Another expert on the creative process, Brenda Ueland, author of If You Want to Write says,
“Inspiration comes very slowly and quietly…the imagination needs moodling—long, inefficient, happy idling, dawdling, and puttering.”
So, go ahead and clean your house and prune your roses, while tuning into your creative processes bubbling deep within. Who says that only writers who are avoiding their desks have the cleanest houses? Maybe those who are properly messing about are engaged in the highest level of creativity!
Tips to Enhance your Creativity in 2012
1. Journal every day for 15 minutes. Writing begats more writing, and invites the flow of ideas.
2. Immerse yourself in creativity—read a poem, meditate on beauty or something that inspires you.

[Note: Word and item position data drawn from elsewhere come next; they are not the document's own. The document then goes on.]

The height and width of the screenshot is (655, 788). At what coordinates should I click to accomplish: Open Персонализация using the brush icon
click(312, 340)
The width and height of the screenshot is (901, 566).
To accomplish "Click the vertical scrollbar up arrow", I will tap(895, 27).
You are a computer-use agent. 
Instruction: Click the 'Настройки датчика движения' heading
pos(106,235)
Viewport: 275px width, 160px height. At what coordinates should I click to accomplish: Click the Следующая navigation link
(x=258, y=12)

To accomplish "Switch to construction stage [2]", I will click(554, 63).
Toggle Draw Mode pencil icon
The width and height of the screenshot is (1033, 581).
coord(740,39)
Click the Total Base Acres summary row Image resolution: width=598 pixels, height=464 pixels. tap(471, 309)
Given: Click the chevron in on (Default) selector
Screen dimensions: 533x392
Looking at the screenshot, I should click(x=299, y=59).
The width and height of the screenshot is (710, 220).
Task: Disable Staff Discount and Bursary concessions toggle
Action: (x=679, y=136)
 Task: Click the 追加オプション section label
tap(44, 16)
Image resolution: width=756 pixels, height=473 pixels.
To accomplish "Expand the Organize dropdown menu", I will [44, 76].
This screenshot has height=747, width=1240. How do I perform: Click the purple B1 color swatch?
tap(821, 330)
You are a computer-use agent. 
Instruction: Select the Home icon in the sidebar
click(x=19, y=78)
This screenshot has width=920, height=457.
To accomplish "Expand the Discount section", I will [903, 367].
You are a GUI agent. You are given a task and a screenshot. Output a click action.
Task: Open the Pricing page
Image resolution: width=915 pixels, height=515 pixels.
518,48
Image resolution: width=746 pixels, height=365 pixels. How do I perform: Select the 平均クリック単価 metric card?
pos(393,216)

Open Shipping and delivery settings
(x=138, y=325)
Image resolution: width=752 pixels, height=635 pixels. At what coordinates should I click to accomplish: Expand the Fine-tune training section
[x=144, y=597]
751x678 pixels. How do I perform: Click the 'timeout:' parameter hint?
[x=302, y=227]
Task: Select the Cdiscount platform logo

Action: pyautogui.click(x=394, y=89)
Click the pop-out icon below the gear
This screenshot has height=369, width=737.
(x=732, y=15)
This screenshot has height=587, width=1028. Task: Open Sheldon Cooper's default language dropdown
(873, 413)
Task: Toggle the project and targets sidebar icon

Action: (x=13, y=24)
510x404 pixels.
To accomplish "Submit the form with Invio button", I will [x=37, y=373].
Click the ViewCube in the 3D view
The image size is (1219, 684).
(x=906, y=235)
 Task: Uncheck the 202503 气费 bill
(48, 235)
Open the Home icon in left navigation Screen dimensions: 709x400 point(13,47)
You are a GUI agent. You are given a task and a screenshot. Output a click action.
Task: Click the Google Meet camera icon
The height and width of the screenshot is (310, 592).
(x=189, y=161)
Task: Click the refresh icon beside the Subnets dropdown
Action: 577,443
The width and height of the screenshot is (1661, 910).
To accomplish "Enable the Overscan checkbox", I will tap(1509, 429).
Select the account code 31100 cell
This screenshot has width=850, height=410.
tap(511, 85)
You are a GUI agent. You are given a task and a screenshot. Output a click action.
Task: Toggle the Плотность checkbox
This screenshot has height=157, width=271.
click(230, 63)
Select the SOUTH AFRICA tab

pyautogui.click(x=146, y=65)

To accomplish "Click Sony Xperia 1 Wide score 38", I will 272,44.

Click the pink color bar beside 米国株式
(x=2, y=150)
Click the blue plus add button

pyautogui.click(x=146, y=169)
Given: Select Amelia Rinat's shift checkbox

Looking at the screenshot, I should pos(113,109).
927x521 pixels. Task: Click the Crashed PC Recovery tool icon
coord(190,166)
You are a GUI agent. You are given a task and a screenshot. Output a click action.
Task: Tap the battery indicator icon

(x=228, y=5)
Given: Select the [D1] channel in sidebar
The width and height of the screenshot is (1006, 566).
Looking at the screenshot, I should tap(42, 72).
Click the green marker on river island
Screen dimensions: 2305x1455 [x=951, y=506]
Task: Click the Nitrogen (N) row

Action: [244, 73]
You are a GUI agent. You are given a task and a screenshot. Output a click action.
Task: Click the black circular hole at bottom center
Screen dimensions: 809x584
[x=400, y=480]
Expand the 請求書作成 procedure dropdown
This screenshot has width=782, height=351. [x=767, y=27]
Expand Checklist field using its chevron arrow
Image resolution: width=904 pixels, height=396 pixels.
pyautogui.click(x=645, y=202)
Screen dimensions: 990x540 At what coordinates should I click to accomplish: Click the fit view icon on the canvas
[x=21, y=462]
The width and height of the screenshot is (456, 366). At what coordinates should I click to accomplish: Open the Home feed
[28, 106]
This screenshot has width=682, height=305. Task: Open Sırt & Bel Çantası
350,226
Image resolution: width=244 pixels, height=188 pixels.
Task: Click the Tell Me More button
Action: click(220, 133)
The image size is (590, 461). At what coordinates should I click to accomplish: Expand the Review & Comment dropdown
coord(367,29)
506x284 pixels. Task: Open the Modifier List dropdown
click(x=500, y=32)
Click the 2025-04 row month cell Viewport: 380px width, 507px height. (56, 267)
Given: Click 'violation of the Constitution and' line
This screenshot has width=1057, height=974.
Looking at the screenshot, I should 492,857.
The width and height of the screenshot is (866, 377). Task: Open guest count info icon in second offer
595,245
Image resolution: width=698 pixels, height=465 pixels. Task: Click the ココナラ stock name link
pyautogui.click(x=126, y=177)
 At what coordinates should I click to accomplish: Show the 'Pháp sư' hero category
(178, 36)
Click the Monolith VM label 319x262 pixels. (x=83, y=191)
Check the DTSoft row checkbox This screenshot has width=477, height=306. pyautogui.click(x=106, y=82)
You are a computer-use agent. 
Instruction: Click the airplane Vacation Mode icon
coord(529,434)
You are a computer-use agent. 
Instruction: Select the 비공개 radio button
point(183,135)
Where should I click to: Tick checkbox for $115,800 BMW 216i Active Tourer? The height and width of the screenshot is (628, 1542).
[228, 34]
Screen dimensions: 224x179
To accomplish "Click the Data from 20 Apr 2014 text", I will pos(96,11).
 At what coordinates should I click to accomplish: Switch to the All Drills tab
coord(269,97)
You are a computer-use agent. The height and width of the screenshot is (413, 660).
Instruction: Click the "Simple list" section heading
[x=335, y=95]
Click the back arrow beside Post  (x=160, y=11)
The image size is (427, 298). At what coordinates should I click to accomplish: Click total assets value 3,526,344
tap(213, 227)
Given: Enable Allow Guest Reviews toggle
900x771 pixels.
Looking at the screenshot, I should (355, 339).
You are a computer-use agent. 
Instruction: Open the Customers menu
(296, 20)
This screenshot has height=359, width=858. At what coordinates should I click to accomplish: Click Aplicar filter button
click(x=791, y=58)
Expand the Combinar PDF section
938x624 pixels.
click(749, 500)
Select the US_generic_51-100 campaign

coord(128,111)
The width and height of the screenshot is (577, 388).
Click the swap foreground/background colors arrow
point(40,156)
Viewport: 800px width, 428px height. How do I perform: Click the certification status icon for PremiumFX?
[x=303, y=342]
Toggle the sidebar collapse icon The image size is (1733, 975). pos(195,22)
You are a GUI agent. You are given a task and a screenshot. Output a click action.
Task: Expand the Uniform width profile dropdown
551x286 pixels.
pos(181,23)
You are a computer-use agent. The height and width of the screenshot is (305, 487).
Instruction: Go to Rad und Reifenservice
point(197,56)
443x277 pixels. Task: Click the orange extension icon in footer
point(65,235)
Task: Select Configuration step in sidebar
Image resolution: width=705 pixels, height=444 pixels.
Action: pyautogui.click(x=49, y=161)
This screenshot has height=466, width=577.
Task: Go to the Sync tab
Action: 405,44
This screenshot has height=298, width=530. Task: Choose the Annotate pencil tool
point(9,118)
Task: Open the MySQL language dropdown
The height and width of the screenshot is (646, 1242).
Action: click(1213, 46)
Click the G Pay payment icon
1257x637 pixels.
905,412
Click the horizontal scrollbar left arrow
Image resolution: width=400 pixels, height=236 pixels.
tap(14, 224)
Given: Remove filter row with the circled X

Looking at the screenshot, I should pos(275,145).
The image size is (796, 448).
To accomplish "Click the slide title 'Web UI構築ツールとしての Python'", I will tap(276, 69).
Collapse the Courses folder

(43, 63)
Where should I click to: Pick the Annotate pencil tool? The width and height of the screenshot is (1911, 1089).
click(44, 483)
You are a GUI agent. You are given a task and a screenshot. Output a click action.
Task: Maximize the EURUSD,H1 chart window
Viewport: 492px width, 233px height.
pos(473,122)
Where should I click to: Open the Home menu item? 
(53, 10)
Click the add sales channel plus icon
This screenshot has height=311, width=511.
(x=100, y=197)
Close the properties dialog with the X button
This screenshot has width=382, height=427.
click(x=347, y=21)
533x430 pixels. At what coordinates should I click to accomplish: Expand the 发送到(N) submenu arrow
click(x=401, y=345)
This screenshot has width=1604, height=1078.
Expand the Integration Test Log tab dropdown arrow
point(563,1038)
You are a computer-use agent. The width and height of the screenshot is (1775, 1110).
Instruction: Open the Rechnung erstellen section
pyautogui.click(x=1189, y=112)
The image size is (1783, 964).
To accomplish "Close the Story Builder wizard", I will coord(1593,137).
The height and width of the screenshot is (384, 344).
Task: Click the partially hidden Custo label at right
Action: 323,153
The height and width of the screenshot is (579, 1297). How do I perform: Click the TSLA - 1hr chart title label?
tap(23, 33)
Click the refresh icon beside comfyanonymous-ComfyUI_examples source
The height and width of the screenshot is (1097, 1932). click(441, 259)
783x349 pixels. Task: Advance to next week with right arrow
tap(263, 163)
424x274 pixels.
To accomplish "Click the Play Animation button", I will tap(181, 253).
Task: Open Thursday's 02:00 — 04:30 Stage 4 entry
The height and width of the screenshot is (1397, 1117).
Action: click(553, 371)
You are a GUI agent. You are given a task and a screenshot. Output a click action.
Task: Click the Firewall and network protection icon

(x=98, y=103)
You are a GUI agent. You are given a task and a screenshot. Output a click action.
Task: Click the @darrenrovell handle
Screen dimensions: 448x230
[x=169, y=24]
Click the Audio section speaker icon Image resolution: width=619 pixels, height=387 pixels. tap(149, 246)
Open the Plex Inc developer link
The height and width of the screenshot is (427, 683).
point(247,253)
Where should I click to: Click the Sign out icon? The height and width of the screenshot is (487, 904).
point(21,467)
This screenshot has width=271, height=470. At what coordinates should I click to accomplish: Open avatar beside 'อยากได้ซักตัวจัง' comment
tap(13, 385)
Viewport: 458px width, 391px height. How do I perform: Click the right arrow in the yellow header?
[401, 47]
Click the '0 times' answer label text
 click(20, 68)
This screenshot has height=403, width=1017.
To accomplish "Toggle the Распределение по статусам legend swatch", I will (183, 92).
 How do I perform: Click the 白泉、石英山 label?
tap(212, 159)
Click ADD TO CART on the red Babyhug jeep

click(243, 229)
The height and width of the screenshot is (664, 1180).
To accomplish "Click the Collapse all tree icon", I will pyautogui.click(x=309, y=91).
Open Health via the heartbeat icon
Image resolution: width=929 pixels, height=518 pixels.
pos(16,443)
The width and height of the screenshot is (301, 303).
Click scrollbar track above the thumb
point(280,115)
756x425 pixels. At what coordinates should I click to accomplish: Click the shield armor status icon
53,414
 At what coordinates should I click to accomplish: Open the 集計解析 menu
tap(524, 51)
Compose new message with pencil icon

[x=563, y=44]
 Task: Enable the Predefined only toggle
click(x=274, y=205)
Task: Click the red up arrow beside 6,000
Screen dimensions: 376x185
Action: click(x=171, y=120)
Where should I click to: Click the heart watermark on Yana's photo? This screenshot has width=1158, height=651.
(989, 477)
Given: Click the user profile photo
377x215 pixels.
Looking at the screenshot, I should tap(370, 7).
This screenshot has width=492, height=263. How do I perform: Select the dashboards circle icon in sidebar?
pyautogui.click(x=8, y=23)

3. Go to an art museum and allow other forms of creativity to fill your well.
4. Take long, or even short, walks, as Brenda Ueland suggests, noticing the details of plants, houses, animals, and people.
5. Read inspiring literature of any genre. If it is well written, it will fill the spaces within your unconscious mind with good raw material to process.
What is your favorite way to invite creativity?
What are your writing plans for The Year of the Memoir?